From the line containing "Click into the 商品名 text field" to the last line of the data, both included, transcribe each line exactly, leaving out pictures and adding nothing.
━━━━━ SUPPLIED DATA
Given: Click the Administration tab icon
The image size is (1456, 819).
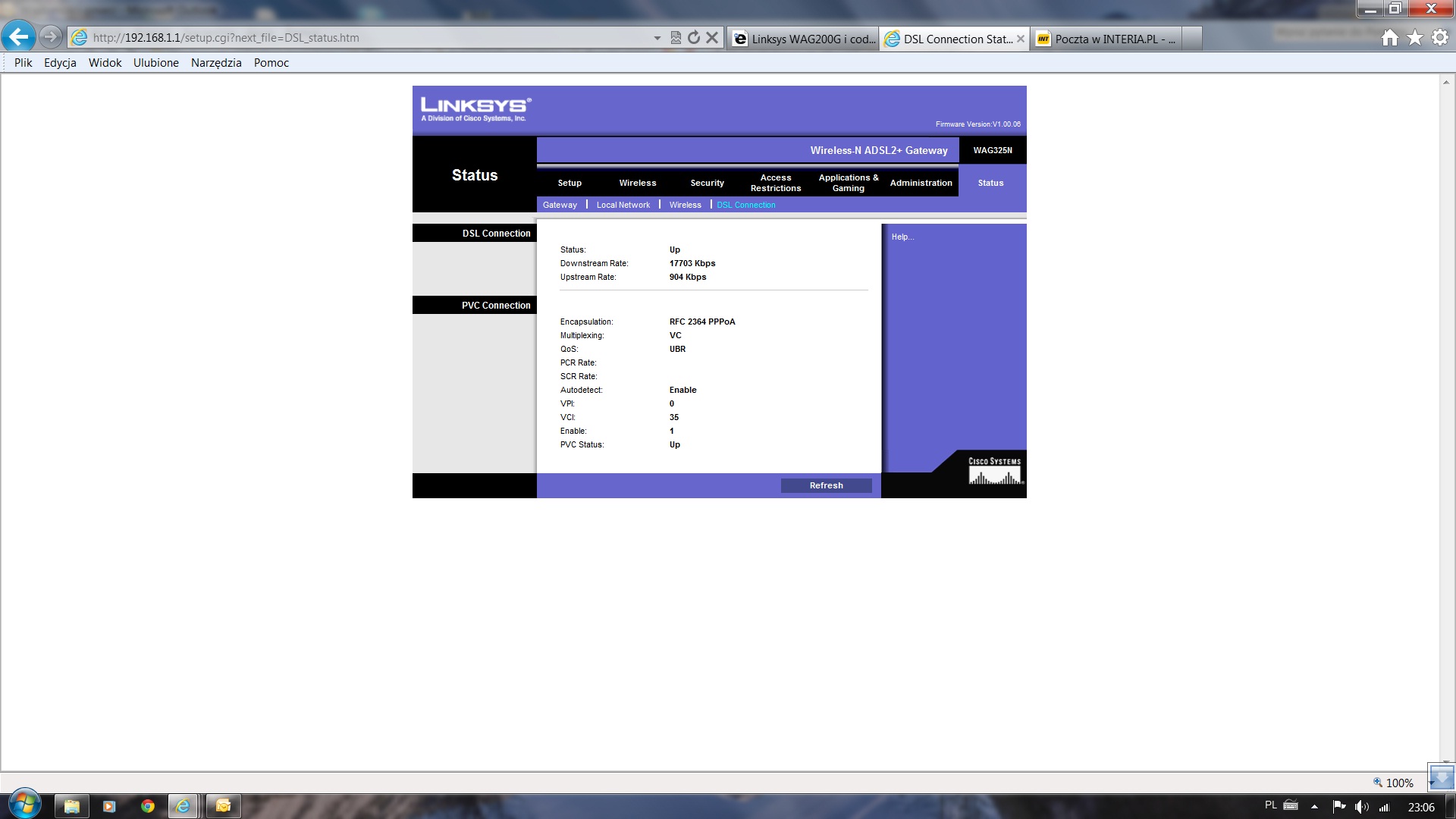Looking at the screenshot, I should [x=919, y=182].
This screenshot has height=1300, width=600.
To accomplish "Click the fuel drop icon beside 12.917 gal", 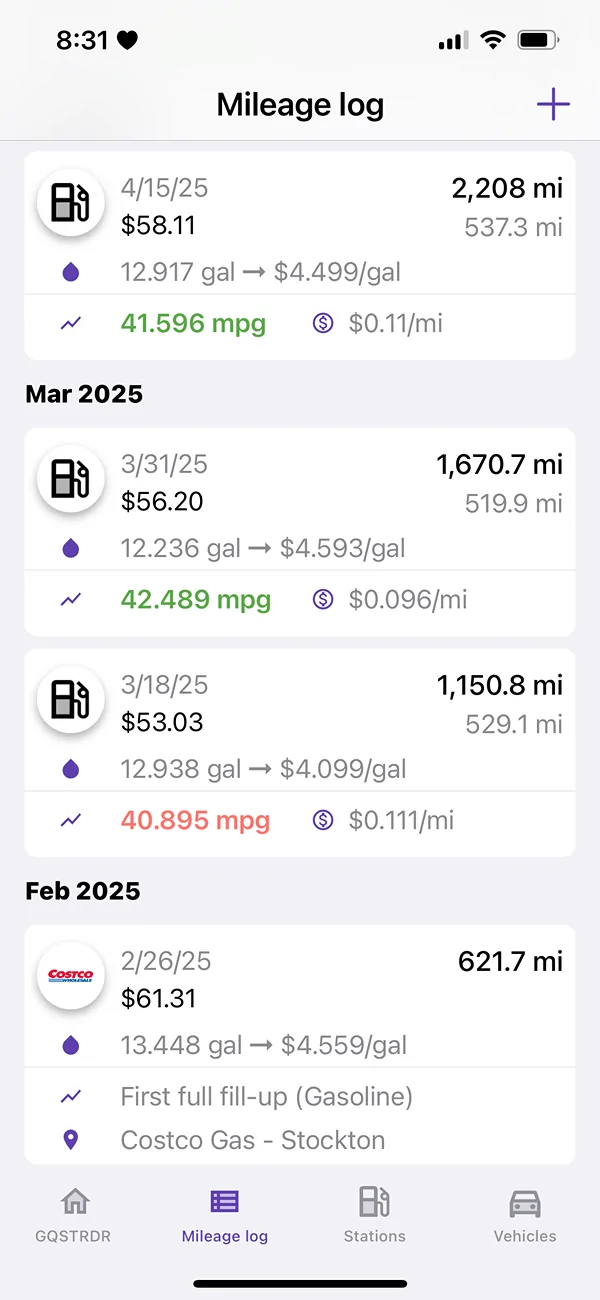I will tap(71, 271).
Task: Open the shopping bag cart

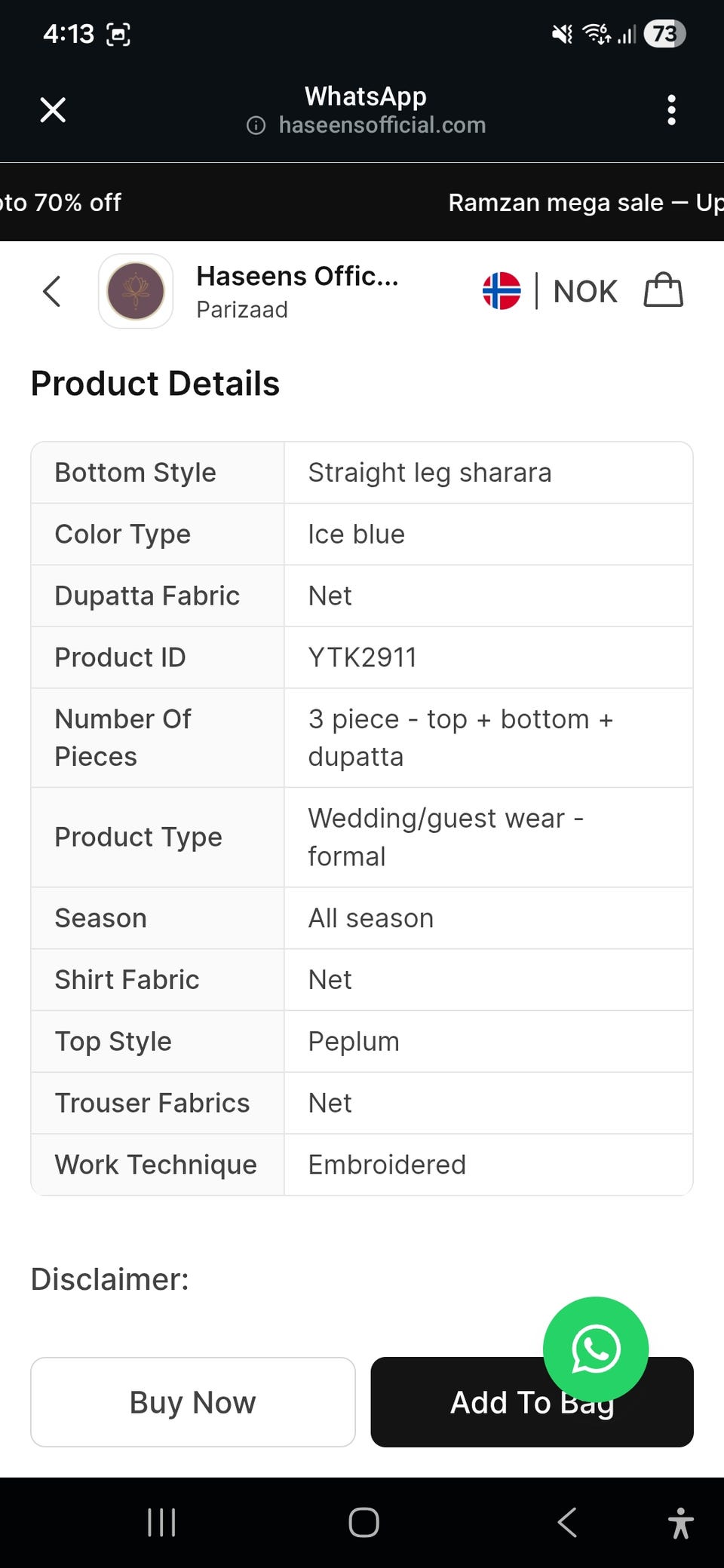Action: 663,290
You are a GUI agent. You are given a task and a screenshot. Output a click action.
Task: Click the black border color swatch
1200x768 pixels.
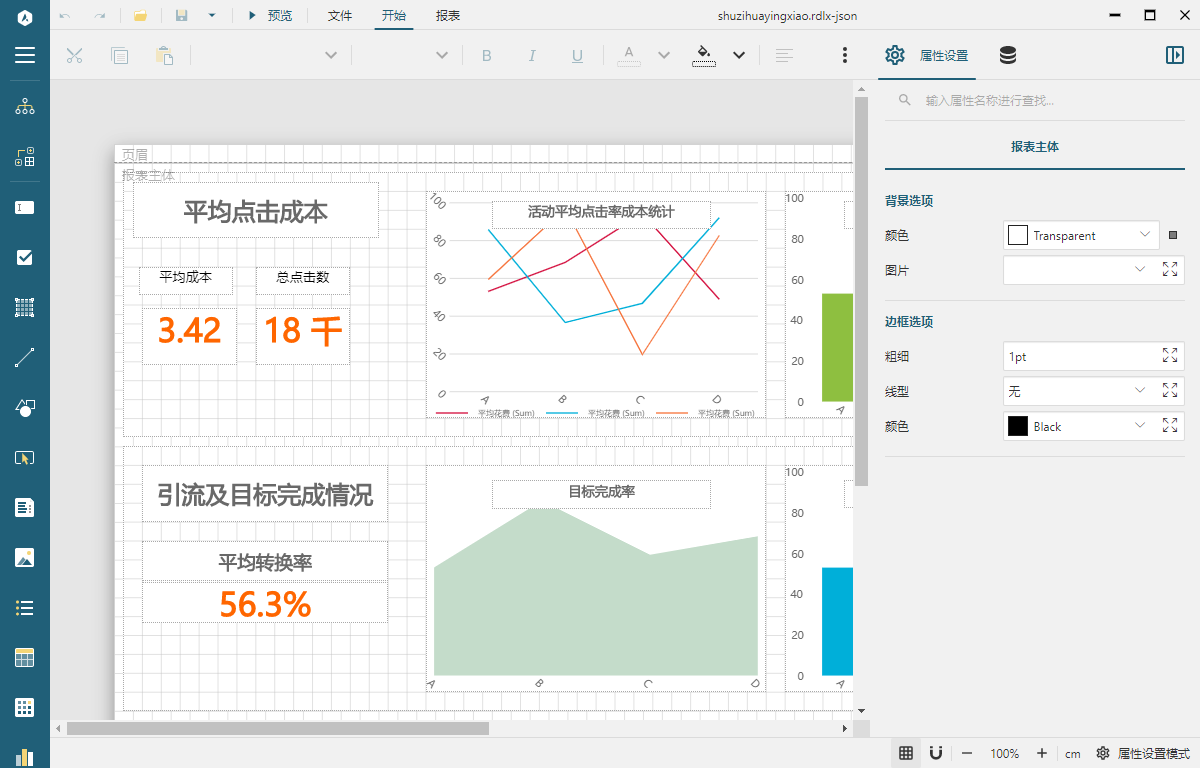tap(1018, 426)
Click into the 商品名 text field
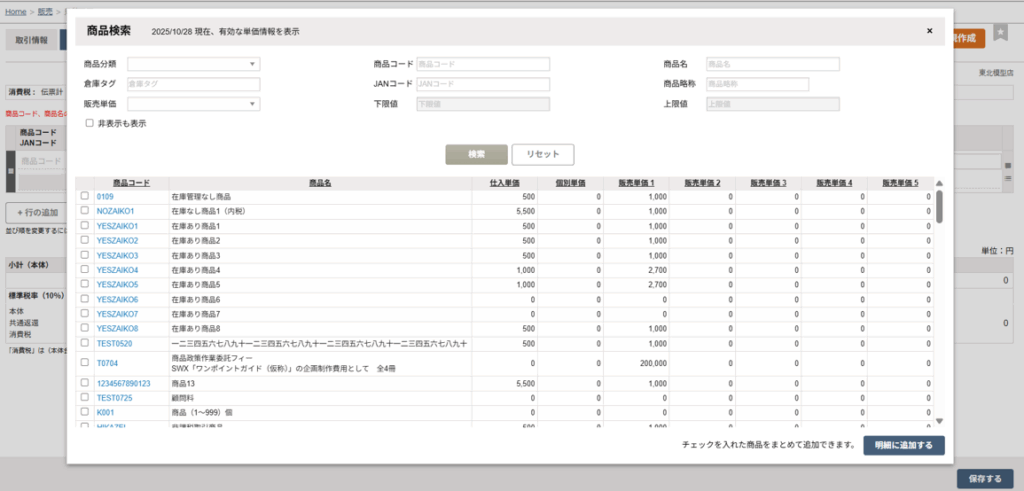Screen dimensions: 1024x491 pyautogui.click(x=772, y=64)
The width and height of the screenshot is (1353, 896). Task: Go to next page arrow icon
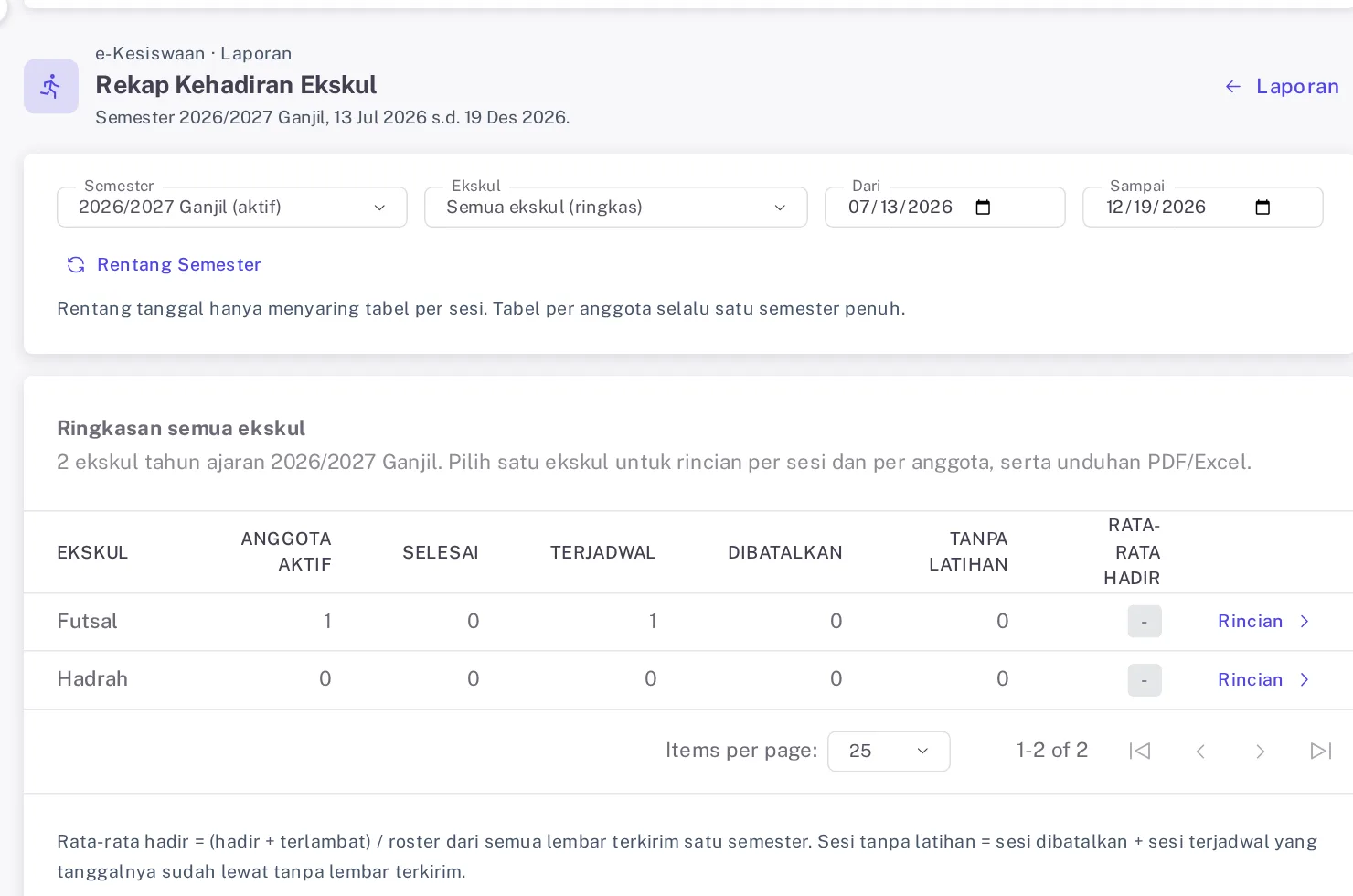(1261, 752)
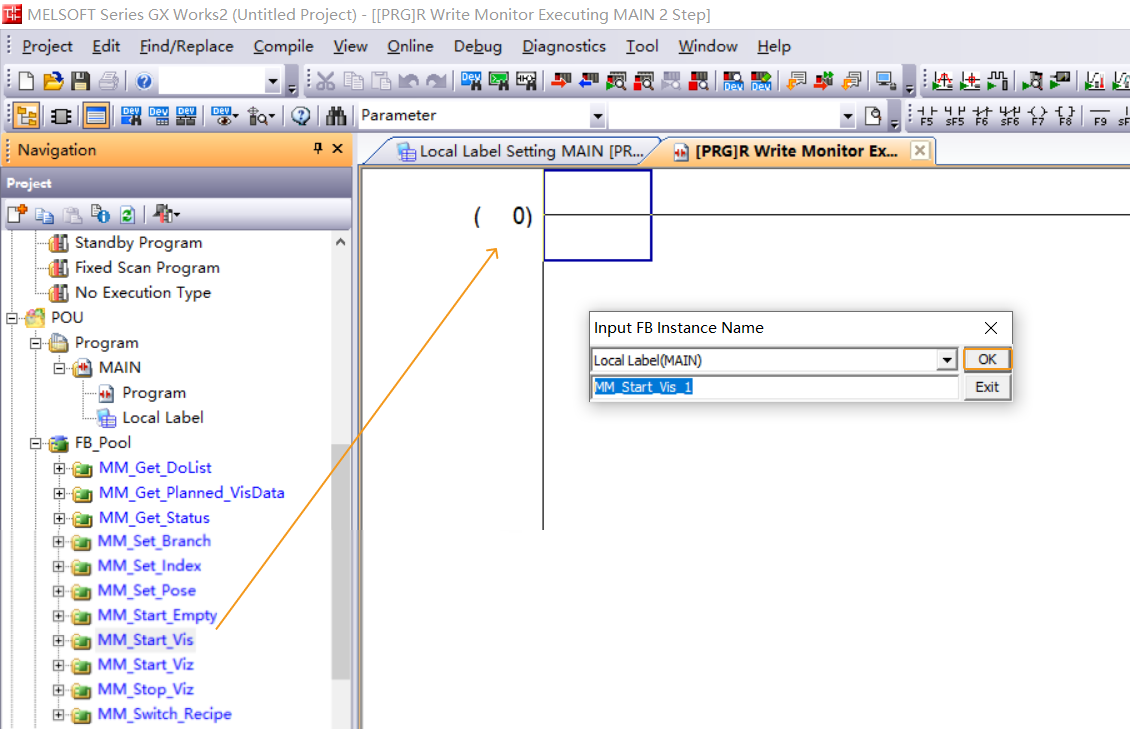Pin the Navigation panel
Image resolution: width=1130 pixels, height=729 pixels.
(318, 149)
━━━━━━━━━━
■ ANSWER TO THE EXERCISE
Click into the 商品名 text field
Screen dimensions: 1024x491 pyautogui.click(x=772, y=64)
The width and height of the screenshot is (1353, 896). Task: Go to next page arrow icon
(1261, 752)
Pin the Navigation panel
Image resolution: width=1130 pixels, height=729 pixels.
(318, 149)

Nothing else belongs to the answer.